In due time the Cid Rodrigo came to Burgos with his heart full of Ximena, his old love for her mingling with gratitude that she had forgiven him for the terrible wrong he had done her, and already he seemed to see her winning smile and her soft and lustrous eyes, that looked so truthfully under the long, dark lashes that fringed them.
'Madre mia, where is Ximena?' he exclaimed, as he alighted from his horse.
'At Miraflores, whither you sent for her,' was the reply.
'I sent no such message—there is some mistake.'
'Or treachery,' said Donna Teresa; 'my mind misgives me, or I distrust Don Bellido.'
'Can he have decoyed her away!' exclaimed the Cid, with alarm and rage in his voice and eye.
But the old lady knew not what to think, and began to weep bitterly; and still more did she weep when sure tidings came that in revenge for repelling his addresses, the double traitor Bellido Dolfos had betrayed Ximena into the hands of Hiaja, the savage Caliph of Toledo.
Rodrigo was beside himself with sorrow and dismay; but bethought him at once of his sword, and prevailed upon his new master, Alphonso VI., King of Old Castile, to besiege the city of Toledo, offering him all his knights for that enterprise.
The report of this siege, and the cause thereof—a Christian lady of rare beauty and high rank, more than all, the betrothed of the Cid, being a captive in the hands of the odious Hiaja—brought many knights and princes from distant lands, particularly Raymond, Count of Toulouse, and two princes of the royal blood of France, of the branch of Burgundy.
Their armies covered all the fertile plain amid which Toledo stands, on a steep hill, round the base of which flows the Tagus.

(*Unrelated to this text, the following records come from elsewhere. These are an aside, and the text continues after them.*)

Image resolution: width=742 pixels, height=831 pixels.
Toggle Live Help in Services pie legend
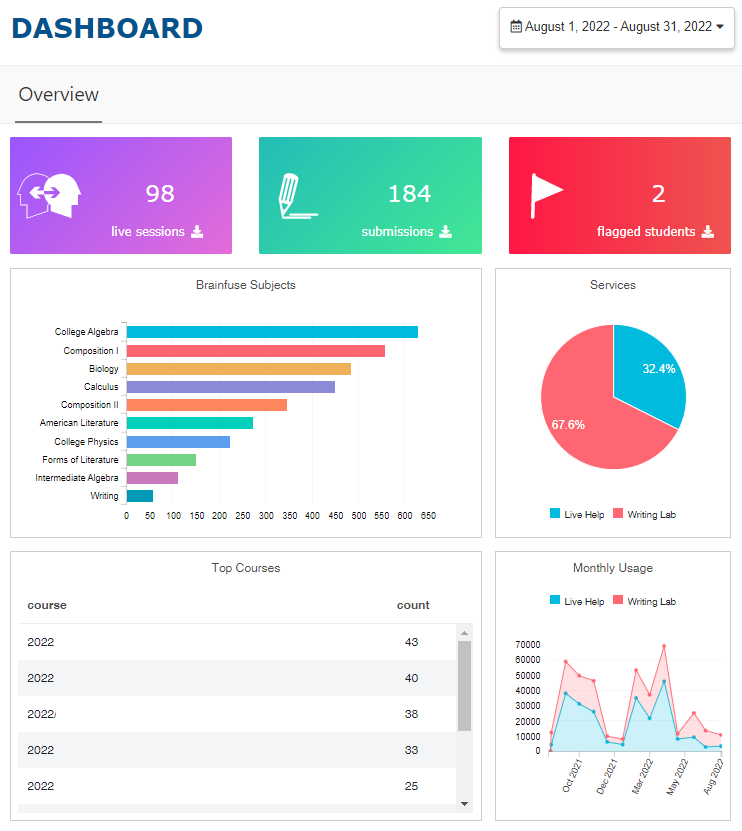click(x=577, y=514)
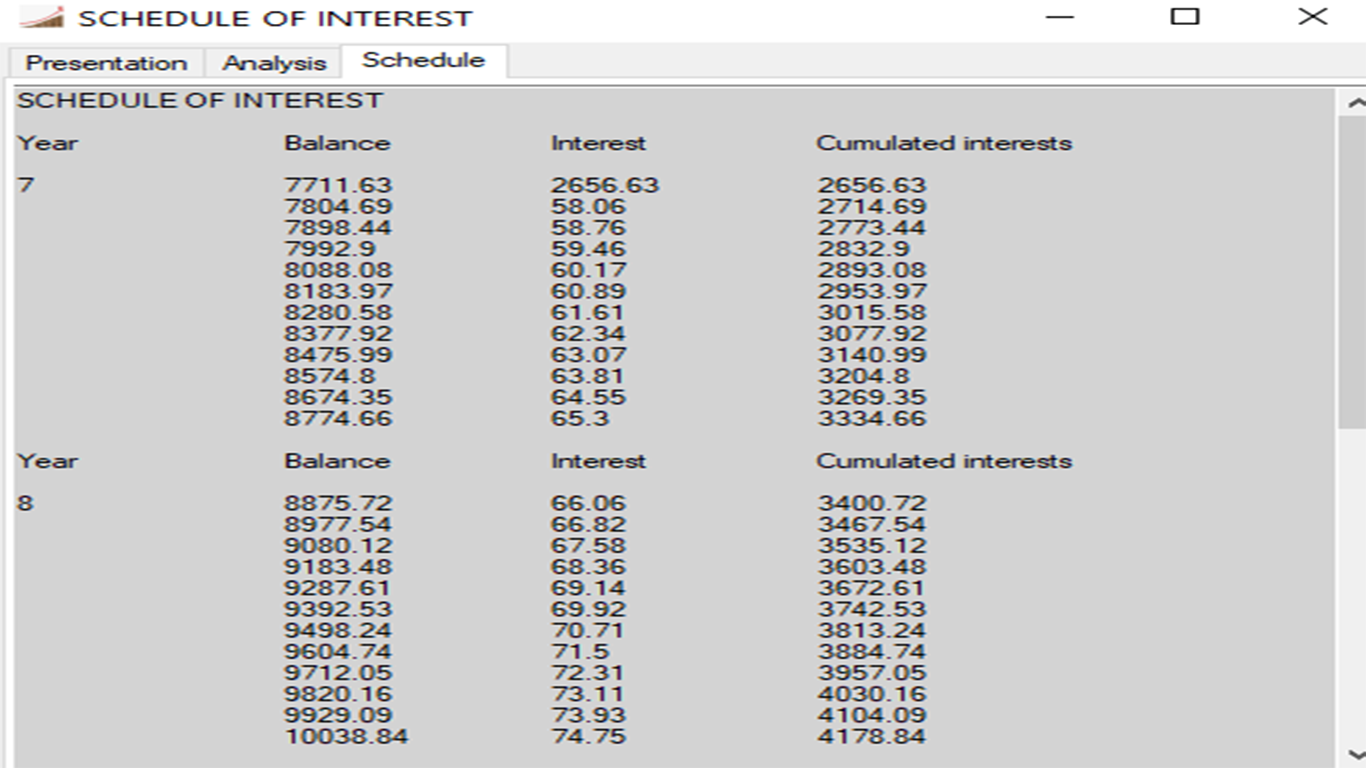Click the balance value 7711.63
The image size is (1366, 768).
[x=338, y=185]
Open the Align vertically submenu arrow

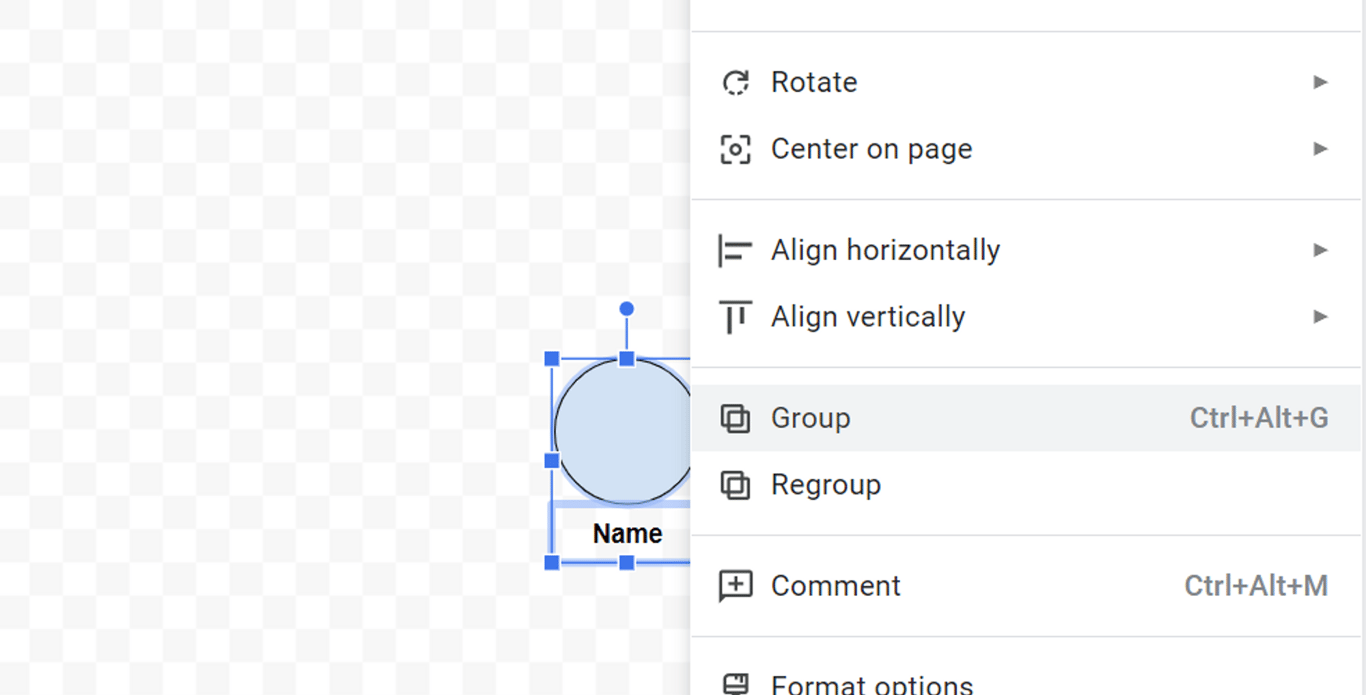(1320, 317)
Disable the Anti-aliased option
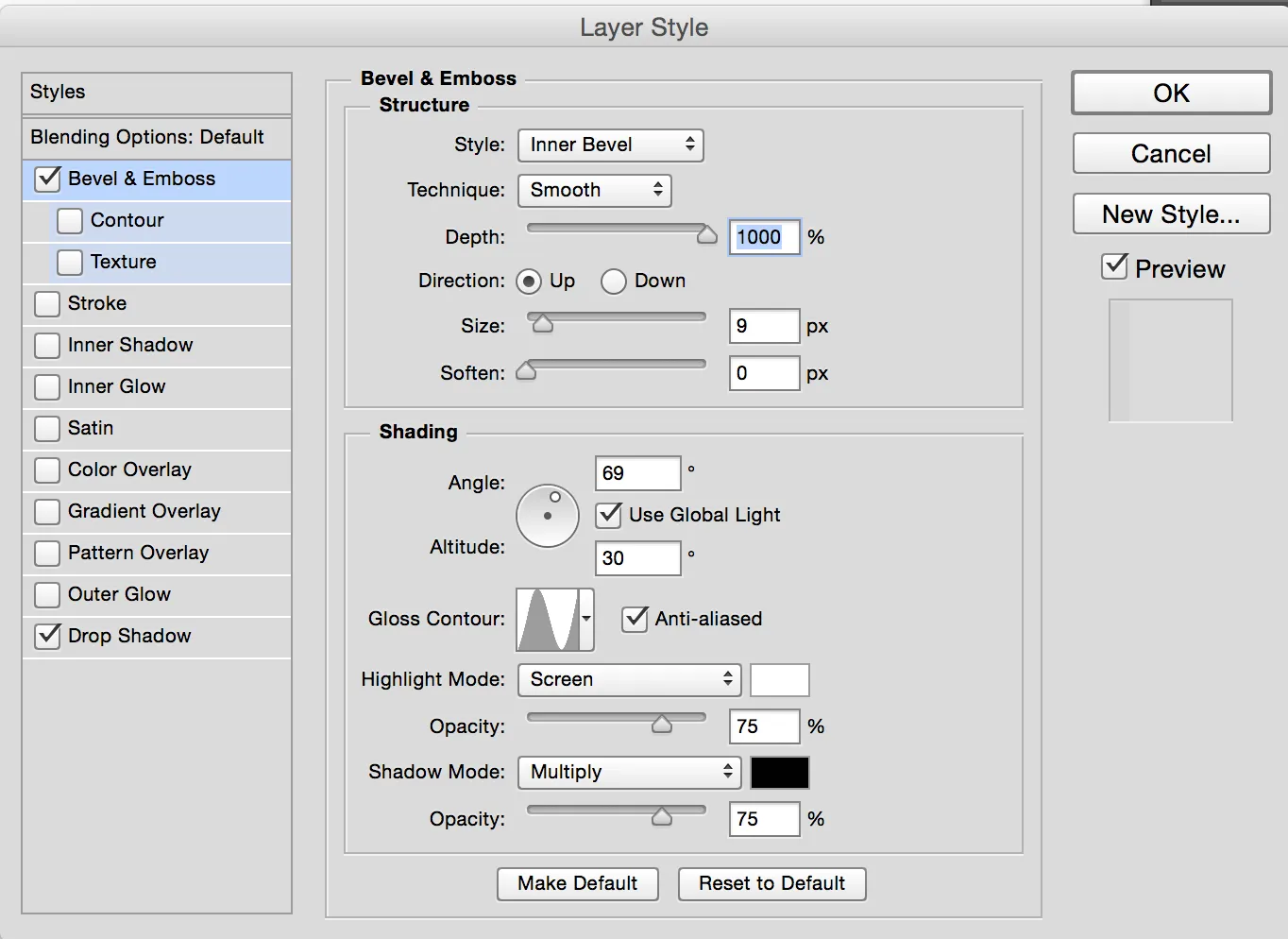This screenshot has height=939, width=1288. tap(635, 620)
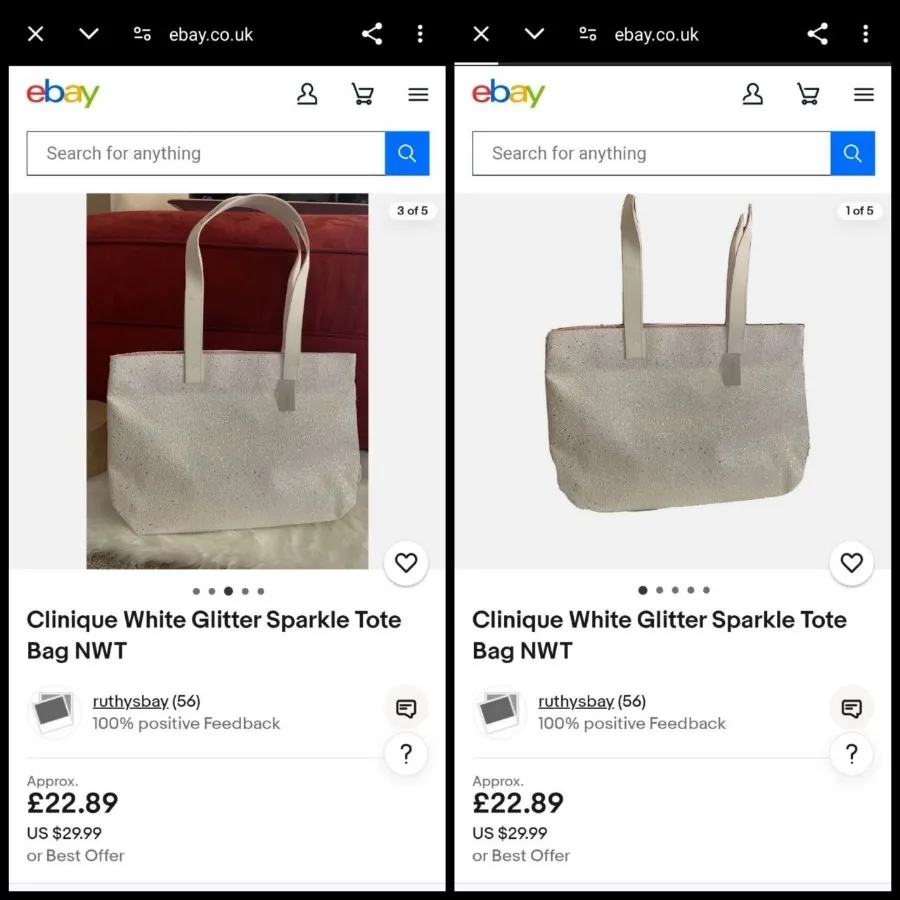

In some places the spears of the infantry—whose massed columns seemed like a sea of glittering steel—stood thick as upright corn; in others were the squadrons of barbed horse, the knights and men-at-arms, all clothed in chain armour, bright as winter frost or polished silver, their many-coloured plumes, their square banners, and swallow-tailed pennons streaming out upon the wind.